The Price of a Memory
Part 6/17
"Well?" Claude asked as they made their way back to Suresh's flat a few hours later. He was visible now, a modest wad of money tucked in the pocket of his coat. Peter shuffled along beside him, hands stuffed deeply in his own pockets, a pensive look on his face Claude didn't like one bit. He didn't look disappointed, exactly. But it was clear before he spoke that even if his memory had become so much Swiss cheese, that damn moral compass of his was still fully in tact.
"I guess I just thought there would be more…stealth involved," Peter said, choosing his words with obvious care. To Claude, he sounded like someone trying to comment on a play or movie he'd just seen without realizing how completely he'd missed the point of it all.
"Well," Claude said with no small amount of annoyance, "I'll have you know it takes years of practice to get good at what I just showed you."
"Oh, really?" Peter asked, amused.
"Aye, it does," Claude replied. "It's all about knowing who's going to make a good target and not caring if people think they're going barking mad because they're suddenly bumping into things they can't see."
"But picking people's pockets for money?" Peter asked. "I think I'd rather have seen you peeking at naked people."
"I find there's not much profit in spying like that other than a good wank here and there," Claude said. "The money part, well, I could say that's a matter of survival but really it's mostly just fun. Technically, I could steal food and the other necessities any time I wanted to."
"Or maybe get a job like a normal person," Peter said.
"Speak for yourself, mate," Claude said. "I don't see you going out and contributing to the gross national product or whatever it is on a daily basis.

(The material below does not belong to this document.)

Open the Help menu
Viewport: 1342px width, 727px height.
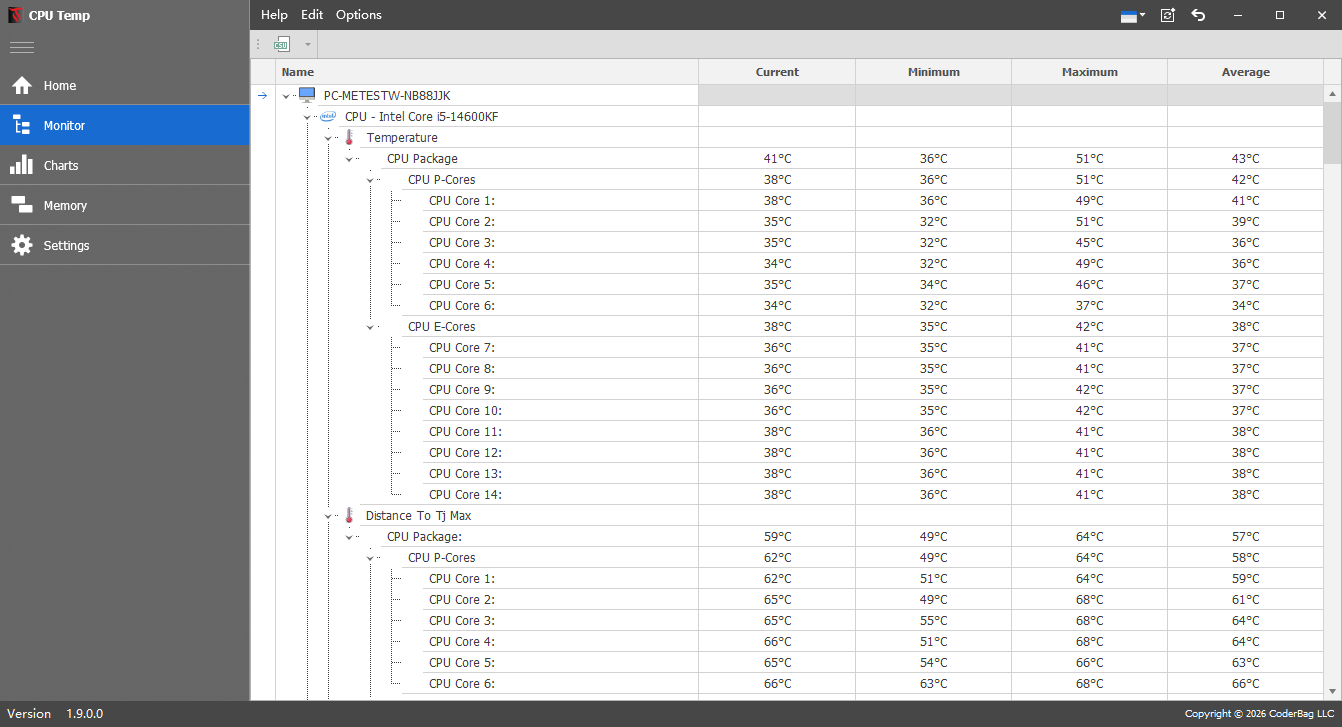point(274,15)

Putting all that good nursing school education you say you have to good use. Not like you've forgotten any of what you learned there."
"Maybe not," Peter said. "But I think knowing the procedures isn't all that important when you can't keep straight the people you're supposed to be performing them on."
"So what is it you do for money then?" Claude asked.
The boy hesitated before mumbling sheepishly, "Trust fund."
"I might have guessed," Claude said. Disgusted as he felt by this development, he might have gone into one of his old tirades about spoiled rich children but even as the words formed on his lips, he remembered this his goal this time around was not to scare Peter off but to earn his trust. Deciding to keep his criticisms to himself for the moment, he adjusted the subject slightly. "What about Suresh? What's he do for money? I can't imagine waiting for freaks like me to fly into his radar is a very lucrative business on its own and he has mouths to feed."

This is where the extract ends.